The guessing game over U.S. interest rates is likely to intensify this week after new Fed Chair Janet Yellen raised the prospect of a hike early next year, while Russia’s annexation of Crimea will keep investors focused on its next move.
In a week heavy with diplomacy – U.S. President Barack Obama will meet Chinese counterpart Xi Jinping on Monday in The Hague – markets will seek clarity from the U.S. Federal Reserve on its monetary policy and from Russia over its intentions in Ukraine.
While the U.S. data calendar is relatively light, Yellen has got investors talking by suggesting interest rates could start rising next spring, compared with most economists’ expectations for the second half of 2015.

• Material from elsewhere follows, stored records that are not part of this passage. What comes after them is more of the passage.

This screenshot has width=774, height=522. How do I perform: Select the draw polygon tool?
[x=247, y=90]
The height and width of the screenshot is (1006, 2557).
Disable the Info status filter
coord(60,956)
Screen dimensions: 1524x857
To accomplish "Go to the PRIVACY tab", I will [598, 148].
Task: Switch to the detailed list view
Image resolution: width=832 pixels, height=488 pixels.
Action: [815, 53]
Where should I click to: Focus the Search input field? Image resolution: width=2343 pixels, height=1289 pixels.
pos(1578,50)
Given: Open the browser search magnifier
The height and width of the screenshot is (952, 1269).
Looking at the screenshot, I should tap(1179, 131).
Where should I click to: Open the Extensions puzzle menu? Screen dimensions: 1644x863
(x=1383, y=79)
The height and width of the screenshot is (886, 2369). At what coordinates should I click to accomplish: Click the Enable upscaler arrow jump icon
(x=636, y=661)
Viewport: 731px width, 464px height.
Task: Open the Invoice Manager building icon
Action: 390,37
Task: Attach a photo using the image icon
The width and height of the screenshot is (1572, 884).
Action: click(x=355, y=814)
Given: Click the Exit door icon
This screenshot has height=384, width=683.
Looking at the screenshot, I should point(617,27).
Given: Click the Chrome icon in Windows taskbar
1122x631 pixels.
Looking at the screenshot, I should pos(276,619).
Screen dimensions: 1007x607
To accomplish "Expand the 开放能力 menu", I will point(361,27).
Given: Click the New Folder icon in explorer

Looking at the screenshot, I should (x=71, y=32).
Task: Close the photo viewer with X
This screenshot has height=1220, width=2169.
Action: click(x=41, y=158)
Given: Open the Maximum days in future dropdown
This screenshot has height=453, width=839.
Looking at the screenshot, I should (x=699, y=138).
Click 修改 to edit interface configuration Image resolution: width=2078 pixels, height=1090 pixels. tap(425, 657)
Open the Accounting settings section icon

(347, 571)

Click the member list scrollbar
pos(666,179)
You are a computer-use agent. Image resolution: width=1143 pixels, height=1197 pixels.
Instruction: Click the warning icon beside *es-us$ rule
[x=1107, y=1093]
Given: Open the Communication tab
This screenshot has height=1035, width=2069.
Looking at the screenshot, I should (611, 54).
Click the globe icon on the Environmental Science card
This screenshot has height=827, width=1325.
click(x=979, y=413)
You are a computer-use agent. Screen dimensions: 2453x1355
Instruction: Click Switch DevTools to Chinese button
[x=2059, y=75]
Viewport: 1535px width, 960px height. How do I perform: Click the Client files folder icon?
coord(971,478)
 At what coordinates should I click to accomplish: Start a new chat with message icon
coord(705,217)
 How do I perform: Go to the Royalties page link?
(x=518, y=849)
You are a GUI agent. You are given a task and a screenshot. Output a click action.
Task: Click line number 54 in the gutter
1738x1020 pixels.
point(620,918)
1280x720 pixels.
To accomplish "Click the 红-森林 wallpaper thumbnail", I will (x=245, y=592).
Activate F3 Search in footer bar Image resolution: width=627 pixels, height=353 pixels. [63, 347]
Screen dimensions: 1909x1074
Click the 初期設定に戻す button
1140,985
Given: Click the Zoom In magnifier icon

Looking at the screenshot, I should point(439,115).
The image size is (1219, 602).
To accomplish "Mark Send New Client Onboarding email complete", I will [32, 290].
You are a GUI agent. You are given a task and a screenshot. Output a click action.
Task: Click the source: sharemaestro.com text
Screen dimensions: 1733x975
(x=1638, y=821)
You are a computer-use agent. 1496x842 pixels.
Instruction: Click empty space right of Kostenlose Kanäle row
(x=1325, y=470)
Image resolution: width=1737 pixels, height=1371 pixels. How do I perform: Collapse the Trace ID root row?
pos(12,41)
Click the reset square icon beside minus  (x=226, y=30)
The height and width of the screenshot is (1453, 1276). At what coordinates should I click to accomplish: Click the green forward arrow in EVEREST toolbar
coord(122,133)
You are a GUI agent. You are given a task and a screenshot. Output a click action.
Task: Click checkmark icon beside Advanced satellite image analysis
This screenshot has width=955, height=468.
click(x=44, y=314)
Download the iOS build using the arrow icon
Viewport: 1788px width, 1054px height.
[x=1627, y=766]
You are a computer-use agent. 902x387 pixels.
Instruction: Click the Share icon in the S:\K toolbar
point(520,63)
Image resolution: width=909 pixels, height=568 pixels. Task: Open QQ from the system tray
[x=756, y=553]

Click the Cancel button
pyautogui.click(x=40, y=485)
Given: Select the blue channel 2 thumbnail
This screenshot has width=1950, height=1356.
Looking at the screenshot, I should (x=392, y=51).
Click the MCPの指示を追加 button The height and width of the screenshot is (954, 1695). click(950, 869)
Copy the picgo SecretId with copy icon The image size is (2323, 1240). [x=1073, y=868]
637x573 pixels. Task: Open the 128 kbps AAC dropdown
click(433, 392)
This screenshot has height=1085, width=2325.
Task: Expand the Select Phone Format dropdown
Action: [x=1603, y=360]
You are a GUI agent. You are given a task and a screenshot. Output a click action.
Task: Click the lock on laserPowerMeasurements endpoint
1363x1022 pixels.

The question is whether the host of Fed policymakers due to speak this week, including the Fed’s Chicago President Charles Evans, will try to distance themselves from Yellen.
“We have to consider the possibility of the first rate hike coming in April 2015,” said James Knightley at ING in London. “Market pricing is still favoring the third quarter of 2015, but a decent rise in employment and business activity may see this change,” he said.
Last week the Fed, in its first policy-setting meeting under Yellen, said it would factor in a wide range of economic measures as it judged the correct timing for raising rates.
Investors are wondering how much of the slowdown in the U.S. economy this winter was due to bad weather. Data this week may not clear up that uncertainty because home sales, goods orders and consumption data will be from February, rather than March.
Still, a Reuters survey of economists shows that Yellen’s comments have not altered their views. Ten dealers of 17 polled see rate hikes in the second half of 2015, with another four saying increases would not start until 2016.